La música está por encima de todas las ciencias: mientras la ciencia cuenta, eso sí, con el mérito de poder ofrecer modelos que explican el mundo y predicen su comportamiento, la música tiene el incontestable poder de ordenarlo y hacerlo bailar a su antojo. La música tiene potencia creadora.

Ayer decidí abandonarme a la música un rato; así de desordenado me encuentro últimamente. Confío más en el poder de la música que en el de los psiquiatras, psicólogos o consejeros espirituales. Prefiero el orden abstracto de una terapia musical antes que una retahíla de recomendaciones o mandamientos. Así que me fui con Moisés a uno de los conciertos de la Semana de Música del Góngora, el instituto. Llegué corriendo, justo a las nueve menos cuarto, sin resuello, con todo mi estrés intacto mordiéndome como una fiera el cuello y los hombros. Juanlu se sorprendió al vernos llegar, porque habitualmente somos más de gin&tonic. Allí estaban ya listos para hacer su entrada en la Capilla de la Asunción los músicos, diez amantes del gregoriano, todos ya probablemente superada la mitad de su vida, pero con el espíritu de los niños del coro casi intacto. Envidia me dan. Ay, si supiera cantar, al menos lo suficiente como para poder poner un poco de orden y concierto en mi vida.

No conocía la Capella Cordubensis nada más que por el nombre; jamás tuve la oportunidad de escucharlos. Esto me pasa a menudo: necesito estar en situación límite para invertir el tiempo en el puro placer. Parezco un ateo calvinista en lugar de un ateo católico. Por el programa de mano he aprendido que la Capella Cordubensis inició su vida musical allá por el año 2001 bajo la dirección de Manuel Nieto Cumplido, como segundo relevo de la Schola Gregoriana Cordubensis, a la que pertenecieron muchos de sus miembros. Bajo la dirección musical de José Antonio Ocaña, nos ofrecieron de un tirón unas dieciocho piezas musicales, y solo nos permitieron aplaudir al final, tras casi una hora de concierto. Buena decisión, porque una ristra de dieciocho aplausos es por sí misma casi otro concierto, que habría roto la cautivadora melodía monofónica del canto gregoriano.

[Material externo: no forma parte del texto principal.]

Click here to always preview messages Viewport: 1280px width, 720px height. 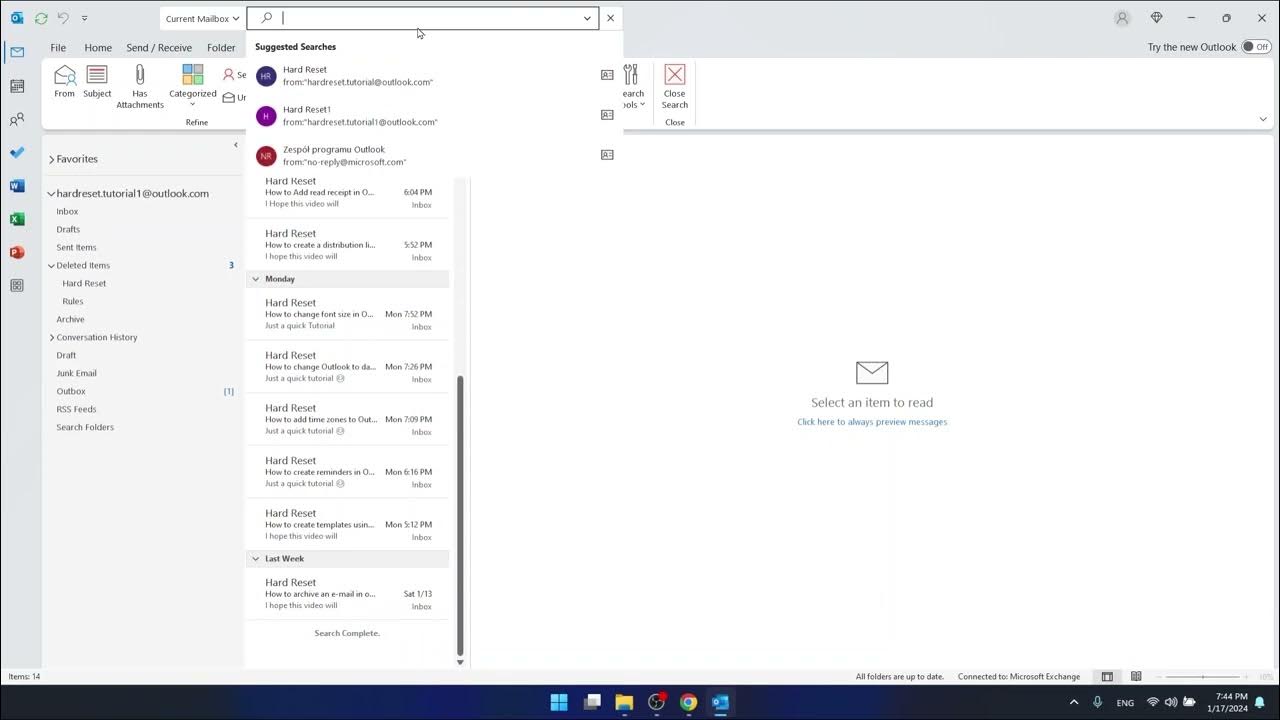871,421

Moisés me apuntó con sorna, porque sabe de mi gusto por las contradicciones y las situaciones límite, el título de una de las piezas, una antiphona que interpretaron ya casi al final del concierto. Se trata de una obra medieval de autor anónimo, al que una leyenda medieval sitúa al borde de un abismo, invadido por el miedo de precipitarse al vacío: Media vita in morte sumus. La obra, en el siglo XIII, formaba parte de un oficio de difuntos que se cantaba por Alemania y que fue asimilado por la Iglesia Católica. Posteriormente fue incorporado al oficio divino de la Cuaresma. En una traducción libre, Media vita in morte sumus sería algo así como que «cuando aún estamos en la plenitud de nuestra vida, ya estamos tocados por la muerte». Esta reflexión pone de manifiesto un sentimiento universal, atemporal: la madurez no nos hace en realidad más fuertes, sino todo lo contrario: la contemplación de la muerte, ya tan próxima, nos coloca en una posición angustiosa y desesperante que nos hace implorar la ayuda, la protección y la salvación de un Dios.

El Media vita in morte sumus aún resuena en mi memoria, ordenando mis ideas, mis sentimientos más profundos y mis proyectos más inmediatos. Más allá del bien y del mal de mi ciencia. Pero como yo suelo hacer casi siempre una lectura positiva e interesada del mundo, no siento ese horror al vacío ante la contemplación de la muerte. La parca despierta en mí, a lo sumo, una sonrisa de complicidad, quizás una carcajada de sonora perplejidad. Yo le daría la vuelta a ese primer verso del himno: media mors in vita sumus. Cuando estamos medio muertos, de repente descubrimos la luz de la vida. A partir de los cincuenta tenemos la obligación de mostrarnos optimistas.